Mittlerweile sind rund 250 Hektar auf dem ehemaligen Truppenübungsplatz beräumt worden. Insgesamt müssen rund 1 100 Hektar untersucht werden. 2010 hatte Deutschland das entsprechende Oslo-Abkommen ratifiziert, und damit auch zugesagt, alle Spuren dieser Waffen zu beseitigen, Eigentlich sollte das bis zu diesem Jahr abgeschlossen sein. Inzwischen liegt aber die Genehmigung vor, die Suche bis 2025 auszudehnen. "Das können wir auch schaffen, wenn es wegen der Pandemie keine weiteren Einschränkungen gibt", so Entrup.
Derzeit habe diese kaum Auswirkungen auf die Arbeiten. Die überall geforderten Mindestabstände zwischen Menschen müssten bei der Beräumung ohnehin schon allein aus Sicherheitsgründen eingehalten werden.

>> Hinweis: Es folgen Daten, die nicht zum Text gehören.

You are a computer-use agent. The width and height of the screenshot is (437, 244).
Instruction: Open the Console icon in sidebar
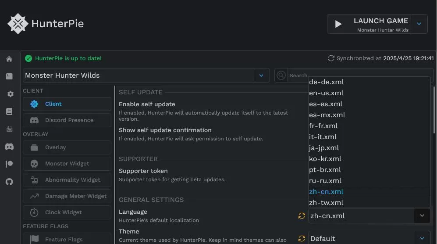pyautogui.click(x=9, y=76)
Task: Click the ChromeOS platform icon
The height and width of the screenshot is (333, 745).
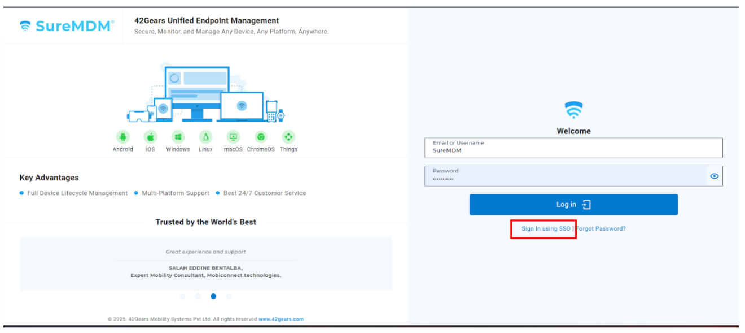Action: click(261, 137)
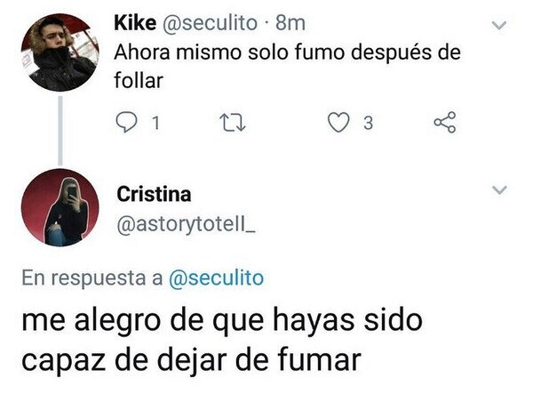Click the @seculito handle beside Kike
533x394 pixels.
coord(210,23)
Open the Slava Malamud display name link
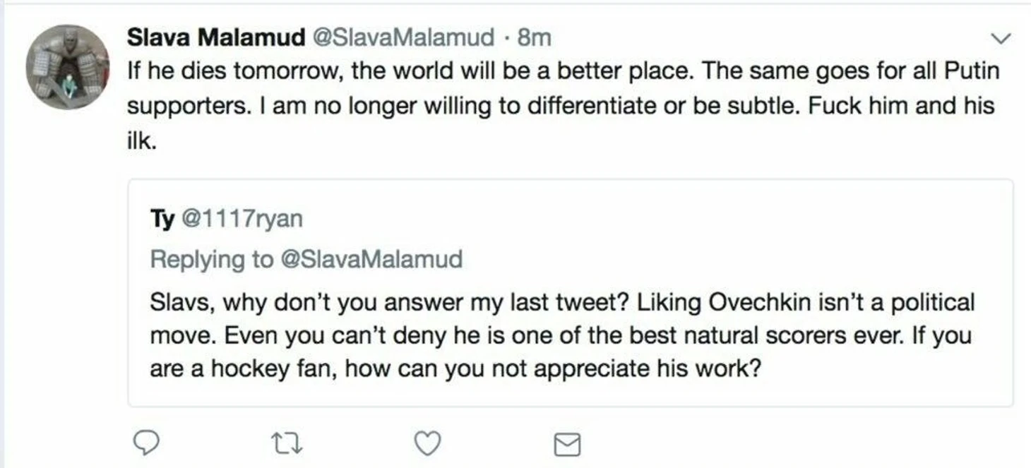The height and width of the screenshot is (468, 1031). click(x=215, y=37)
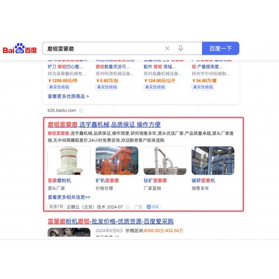Open the orange 矿机雷蒙磨 machine thumbnail
The height and width of the screenshot is (279, 279).
[117, 161]
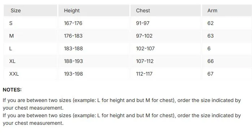
Task: Click height value 183-188
Action: [73, 48]
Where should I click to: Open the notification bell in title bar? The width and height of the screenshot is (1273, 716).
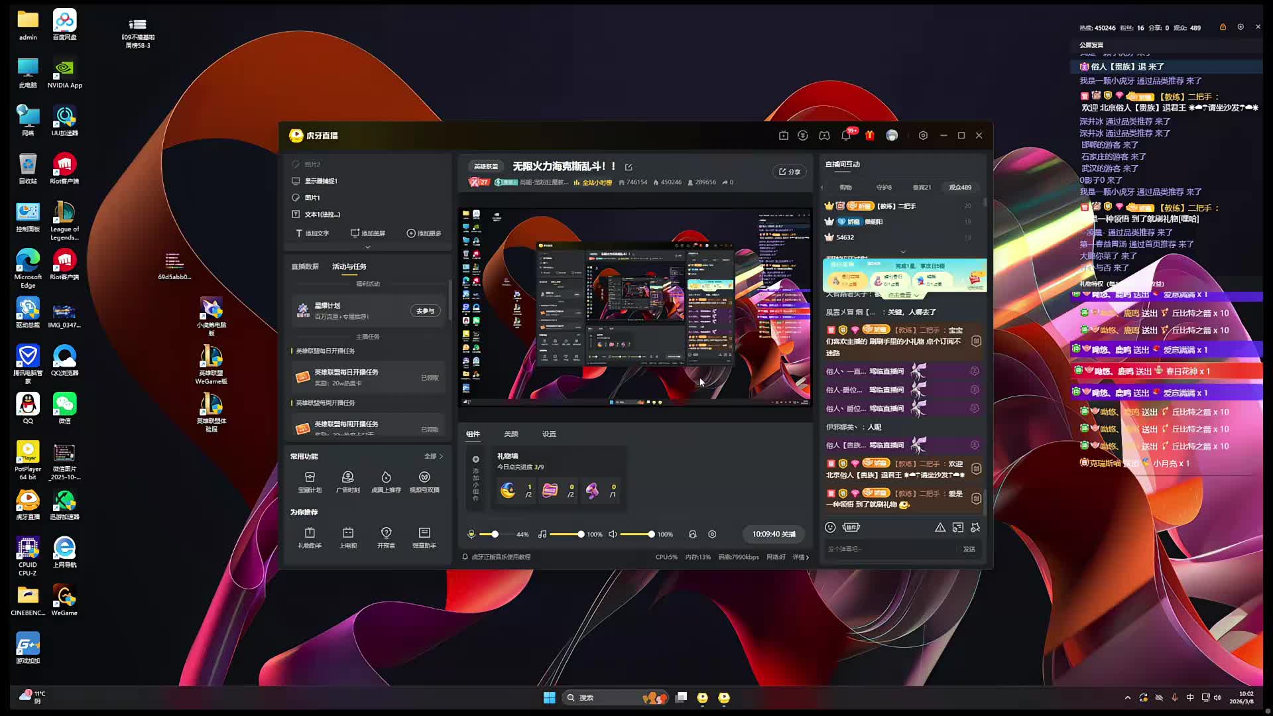pyautogui.click(x=846, y=135)
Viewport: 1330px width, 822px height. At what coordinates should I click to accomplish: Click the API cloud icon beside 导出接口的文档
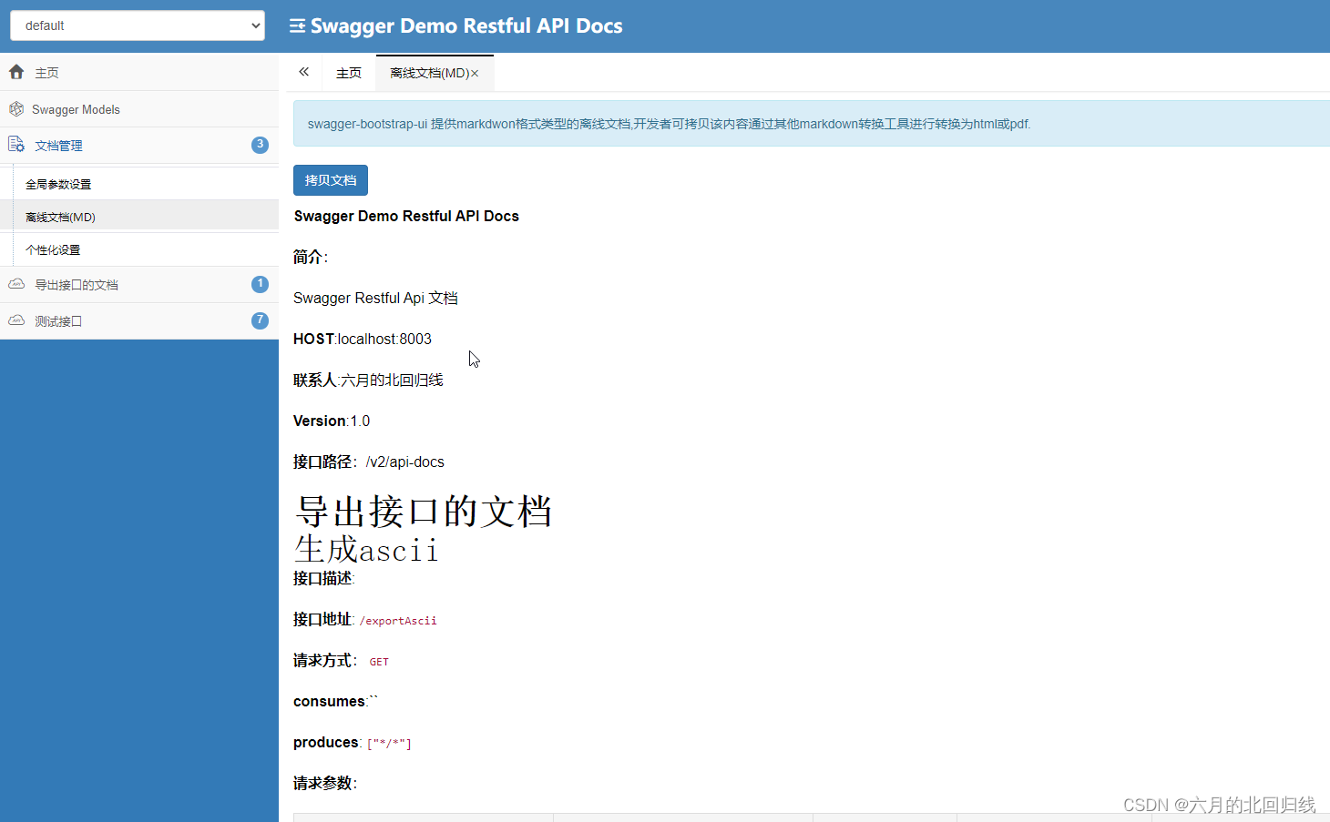[x=16, y=284]
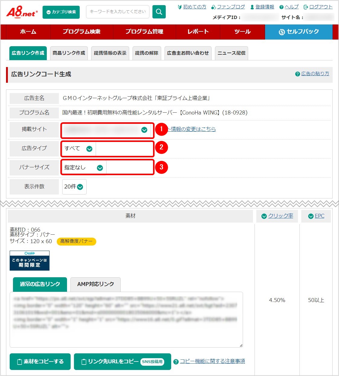Switch to the AMP対応リンク tab
Viewport: 339px width, 376px height.
[95, 284]
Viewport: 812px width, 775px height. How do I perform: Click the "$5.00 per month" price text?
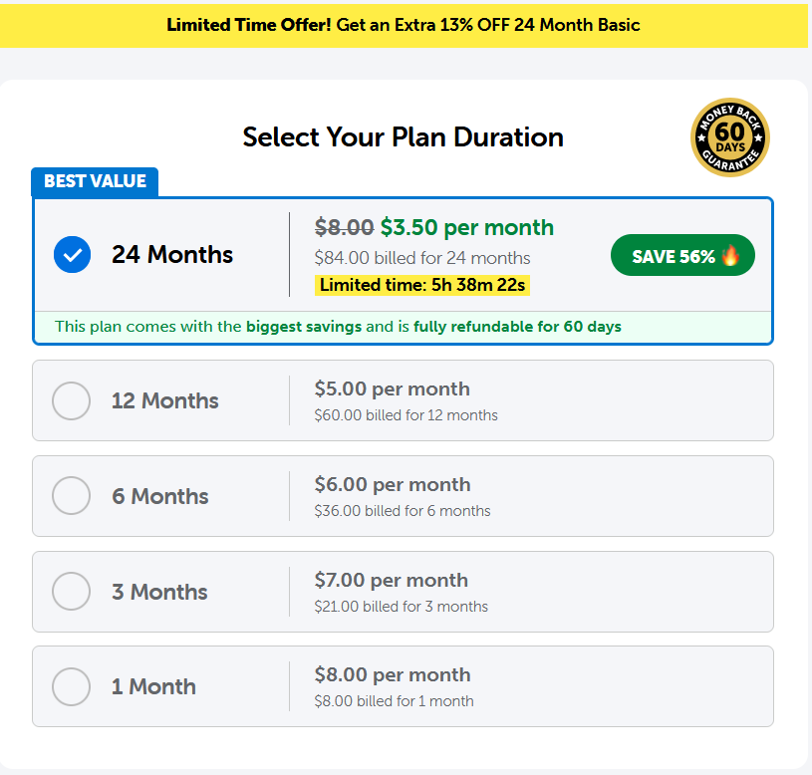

Durchschnittlich sind pro Tag für die Suche rund 120 Menschen in dem Gebiet im Einsatz. Sie arbeiten in Zweierteams und durchkämmen die Verdachtsflächen. Ziel ist, dass jede dieser Mannschaften rund 80 Quadratmeter täglich untersucht. Das meiste geschieht in Handarbeit. Bei besonders belasteten Teilstücken kommt aber auch schwerere Technik zum Einsatz. Dazu zählen Bagger, die mit einer besonderen Panzerung versehen sind und bei denen eine Kamera genau erfasst, was von der Schaufel freigelegt wird. Diese Bild von dann vom Feuerwerker bewertet.
Bis zu 2 500 Streubomben werden auf dem Areal vermutet, das bis zur Wende von der Roten Armee als Bombenabwurfplatz genutzt worden ist. Inzwischen hat das Tempo bei der 2016 begonnenen Suche zugenommen: Im vorigen Mai galten erst 150 Hektar als beräumt.